Tech startup cuts through social media noise for drug and device outfits

LiquidGrids has emerged recently with tech that crawls the vast social media universe and picks up health-related conversations, with the hope that major pharma and device companies will want to pay to hear what the company's system has gathered about specific topics. 

The La Jolla, CA-based company today says it has widely released its software platform, which captures some 2 million posts per day about human health from social web hotspots such as Twitter, Facebook, YouTube as well as the blogosphere, founder and CEO Malcolm Bohm told FierceBiotech IT. The system tracks the posts of some 10 million online avatars (which include people's Twitter accounts or Facebook pages) and can tell its clients, without identifying the actual names behind the avatars, the stage of disease, age, gender, location and social influence of an individual.

LiquidGrids' Social Health Knowledge Base platform even accounts for sick people who stink at spelling. While the system tracks nearly a half million health-related terms (think disease and drug names), it tracks 9.2 million misspellings of those words, Bohm said. 

Based on the data the platform picks up, the startup's customers can conduct ad campaigns that reflect the flavor of conversations being had by their target audience online, and LiquidGrids has an engagement product that enables its clients to direct its online messages to specific people. For instance, the startup is working with a device company called Inogen, which sells oxygen products and wants to reach patients suffering from chronic lung disease. While many of its target patients aren't participating in social networks, Bohm said, their family members and caregivers could be.

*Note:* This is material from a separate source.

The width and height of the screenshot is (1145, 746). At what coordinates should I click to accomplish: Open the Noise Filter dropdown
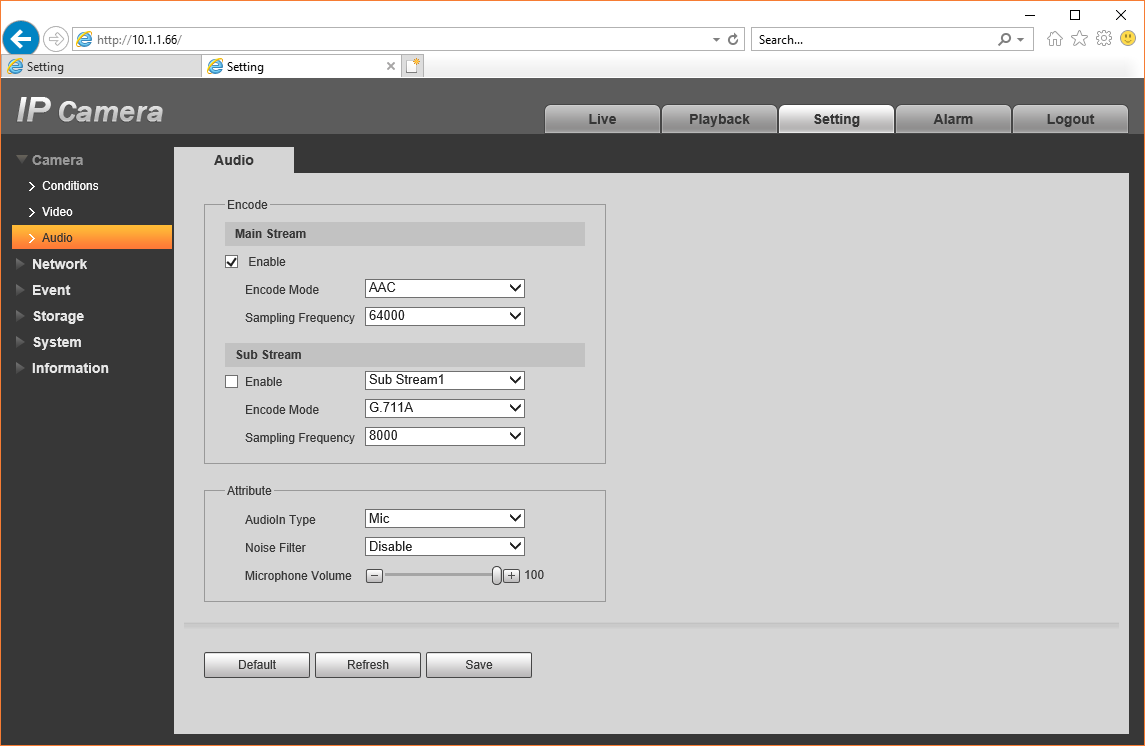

"This is the only place [where] the entirety of social media dialogue, end-to-end, A through Z, soup-to-nuts, is held in one place," Bohm told FierceBiotech IT.

LiquidGrids, of course, isn't the only outfit capitalizing on biopharma companies' interest in listening to social media buzz. Semantelli, for one, offers life sciences companies the ability to eavesdrop on online conversations. Also, a unit of India-based tech company Infosys ($INFY) and Fabric Worldwide have developed a system to pick up on trends in social media dialogue, with London-based drug giant GlaxoSmithKline ($GSK) recently signing a multimillion-dollar deal to tap the platform to aid its promotions, Reuters reported.

Bohm, who founded the company in December 2010 and raised $1.25 million from angels last year, said that it's too soon to present data on how effective his company's system is, but it has some major deals in the pipeline that might help validate its approach to helping players in the healthcare arena gather intelligence from the social media realm. The company was previously called Swarmology as recently as November, Xconomy reported, and LiquidGrids has since refined its technology.